Khashoggi hatte das Konsulat seines Heimatlandes in Istanbul am 2. Oktober aufgesucht, um Papiere für seine Hochzeit abzuholen. Nach Angaben seiner türkischen Verlobten, die draussen wartete, kam er nicht wieder heraus. Türkische Ermittler gehen davon aus, dass der Journalist und Regierungskritiker in dem Gebäude von Agenten seines Landes ermordet wurde. Saudiarabien bestreitet dies, ist aber den Beweis schuldig geblieben, dass Khashoggi das Gebäude lebend verliess.

Wurde die Leiche zerteilt?

Zeitungsberichten zufolge soll es Ton- und Videoaufnahmen aus dem Konsulat geben, die beweisen, dass der 59-Jährige im Konsulat verhört, gefoltert und ermordet wurde.

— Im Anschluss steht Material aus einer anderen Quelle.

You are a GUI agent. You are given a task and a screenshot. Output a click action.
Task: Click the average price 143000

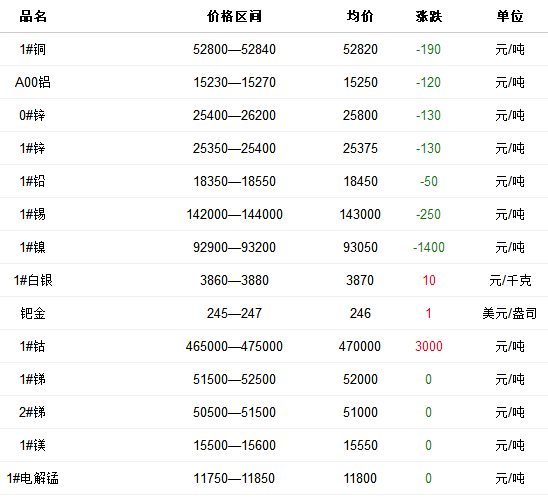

Anschliessend sei seine Leiche zerteilt worden.

Der türkische Präsident Recep Tayyip Erdogan telefonierte am Sonntag erstmals seit dem Verschwinden Khashoggis mit Saudi-Arabiens König Salman. In dem Gespräch sei es darum gegangen, «Licht in den Fall» zu bringen, verlautete aus dem türkischen Präsidialamt. Salman habe die Wichtigkeit der Beziehungen beider Länder betont.

Am Montag telefonierte Trump mit König Salman. Dieser habe vehement bestritten, dass die Führung des Königreichs etwas mit dem Verschwinden des Journalisten zu tun habe, sagte Trump vor Journalisten in Washington. Er könne nur berichten, was der König ihm gesagt habe. «Er sagte mir sehr entschieden, dass sie von nichts wussten.» Es habe sich für ihn so angehört, als könnten «vielleicht schurkenhafte Killer» am Werk gewesen sein, sagte Trump. «Wer weiss?»

Pompeo auf dem Weg zu den Saudis

Trump teilte zudem mit, dass sich Aussenminister Mike Pompeo auf den Weg nach Saudiarabien gemacht habe. Pompeo sollte am Dienstag König Salman treffen. Am Wochenende hatte Trump erstmals die Vermutung geäussert, dass Khashoggi tot ist. Er schloss nicht aus, dass Saudiarabien dafür verantwortlich sein könnte und drohte Riad mit einer «schweren Strafe». Der US-Präsident ist ein enger Verbündeter Saudiarabiens. Dort zieht seit vergangenem Jahr Kronprinz Muhammad bin Salman die Fäden. Er fährt einen harten Kurs gegen seine Kritiker.

Der Fall sorgt seit Tagen international für Aufsehen und hat viele Staaten auf Distanz zu Riad gehen lassen. Auch immer mehr Unternehmen distanzieren sich: Zahlreiche Firmenschefs sagten wegen des Falls Khashoggi ihre Teilnahme an einer Wirtschaftskonferenz in Saudiarabien ab. Deutschland, Frankreich und Grossbritannien forderten am Sonntag in einer gemeinsamen Erklärung die saudiarabische Regierung zur vollständigen Aufklärung des Falls auf.